Devops Demystified



Last week, my friend Scott Elliott did a great guest presentation at the college where he talked about, amongst other things, devops. Moreover, I’ve been involved myself in the setup and configuration of two software development workflows (which technically makes me a devop); one was in 2017 for a tech startup in Kitchener, and the other one was earlier this year for a much larger project at the University of Waterloo.

So what is a devop, and what is a workflow?

To answer those questions, we first must talk about some specific needs that arose for many software development projects over the past few years that led to the creation of both workflows and the devops that create and manage them.

Many software projects today involve creating Web apps that run on a server in a datacenter. This datacenter can be within the company itself (called a private cloud) or on the Internet (called a public cloud). The servers that host these Web apps are almost always virtualized; either an operating system running within a virtual machine, or an operating system container that contains the software needed by the Web app. Netflix and Facebook are examples of Web apps hosted in a public cloud that everyone should be familiar with, but most companies today host their own Web apps in the cloud to drive their own business processes.

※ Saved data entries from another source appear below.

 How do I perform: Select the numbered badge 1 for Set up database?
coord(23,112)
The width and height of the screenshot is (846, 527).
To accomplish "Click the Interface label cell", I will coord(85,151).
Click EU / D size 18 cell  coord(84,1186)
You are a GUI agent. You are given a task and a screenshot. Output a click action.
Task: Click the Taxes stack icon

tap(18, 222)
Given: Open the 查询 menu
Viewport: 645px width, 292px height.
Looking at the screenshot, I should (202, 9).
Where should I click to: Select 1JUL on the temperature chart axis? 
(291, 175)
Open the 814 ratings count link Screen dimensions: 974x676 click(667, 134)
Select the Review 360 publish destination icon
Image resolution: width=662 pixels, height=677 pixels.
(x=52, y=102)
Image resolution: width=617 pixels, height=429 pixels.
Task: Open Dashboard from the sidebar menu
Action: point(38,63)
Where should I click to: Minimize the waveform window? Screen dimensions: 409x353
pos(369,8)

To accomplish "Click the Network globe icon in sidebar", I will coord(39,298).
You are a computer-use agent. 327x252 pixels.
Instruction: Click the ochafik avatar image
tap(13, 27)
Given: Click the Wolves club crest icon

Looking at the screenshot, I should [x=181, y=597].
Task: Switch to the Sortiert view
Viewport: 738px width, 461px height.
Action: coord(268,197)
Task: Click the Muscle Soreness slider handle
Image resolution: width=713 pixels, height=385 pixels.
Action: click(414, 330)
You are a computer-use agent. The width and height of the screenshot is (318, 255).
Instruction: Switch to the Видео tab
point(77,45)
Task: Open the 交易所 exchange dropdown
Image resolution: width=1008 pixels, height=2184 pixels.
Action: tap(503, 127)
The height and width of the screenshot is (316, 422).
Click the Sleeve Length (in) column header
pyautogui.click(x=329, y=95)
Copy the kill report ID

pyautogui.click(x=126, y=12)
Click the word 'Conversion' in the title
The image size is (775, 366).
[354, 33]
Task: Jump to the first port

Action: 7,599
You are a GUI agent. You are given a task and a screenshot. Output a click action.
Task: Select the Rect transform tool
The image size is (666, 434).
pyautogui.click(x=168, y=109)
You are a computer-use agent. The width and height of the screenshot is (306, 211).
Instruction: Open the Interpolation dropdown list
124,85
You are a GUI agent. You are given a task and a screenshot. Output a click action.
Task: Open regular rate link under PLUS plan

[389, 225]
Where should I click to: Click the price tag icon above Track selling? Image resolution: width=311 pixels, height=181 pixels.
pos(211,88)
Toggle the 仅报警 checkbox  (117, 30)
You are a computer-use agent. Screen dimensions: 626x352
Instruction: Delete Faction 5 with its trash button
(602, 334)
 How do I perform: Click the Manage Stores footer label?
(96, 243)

Software developers create these Web apps on their own developer workstations. However, due to the nature of software nowadays, testing a Web app on a developer workstation is NOT the same as testing it on a production server in a real cloud environment. So, bottom line is that software developers have to be able to send their Web apps to a production server in the cloud for testing each time they make a revision to the Web app itself. After testing it on a production server in the cloud, they may need to make several revisions to it until it works as expected…. and each revision will also need to be tested on a production server in the cloud. This production server is only used for testing; when the Web app works as expected, it can be copied to another “live” production server in the cloud that is made available to other computers across the Internet.

In short, software developers have to continually run and test the Web apps that they are creating on servers in the cloud. For a large software development project, this may mean pushing different versions of a Web app to a production server in the cloud over a dozen times in a single day.

The process I’ve just described is called a workflow, and the IT people who make it possible are called devops because they are essentially system operators (ops) that focus on supporting software development (dev).

Let’s see how it actually works by examining an example workflow:


The first step is to get the Web app code into the cloud. Since many developers publish their code to a code repository such as Git or Github, this is the most common way to copy the code to the cloud environment.

Next, a workflow orchestration tool such as Jenkins will grab that code as soon as it reaches the code repository and build it using a software build tool (e.g. Maven for JAVA code).

The workflow orchestration tool will then create a brand new virtual machine or container that meets the exact needs of the Web app using an automation tool (e.g. Ansible or Puppet) and then copy the compiled code to that virtual machine or container and execute it.

At this point, the Web app is now running on a server in the cloud and can be tested. Some companies actually use software for testing too, but in my experience, it’s done manually by a software development team. During the testing phase:

  • If they find problems, the virtual machine or container is destroyed by the workflow orchestration tool and the whole process is repeated.

  • If the software is ready to go, then the workflow orchestration tool creates a brand new “live” virtual machine or container using the automation tool with the new version of the Web app and replaces the old “live” virtual machine or container with it. Boom! Now you have Web app 2.0 “live” on the Internet.

Seems easy, right? Wrong.

Let me tell you a little secret: being a devop sucks. It’s a lot harder to make all this stuff work properly than you can imagine, and it involves a lot of tinkering under the hood with several different pieces of software that don’t work perfectly with each other. Jenkins requires a lot of customization (plugins help this), and everything in Puppet is scripted in their own language or Ruby (Ansible uses Python, which is a bit easier) with a lot of the work for creating cloud VMs and containers done with templates (e.g. YAML templates for Kubernetes to create containers). You have to write and debug a lot of scripts, often several times just to get everything to work. And when it works, something will happen that will require you to do it all over again. Luckily devops are paid very well (therapy isn’t cheap, and they need lots of it).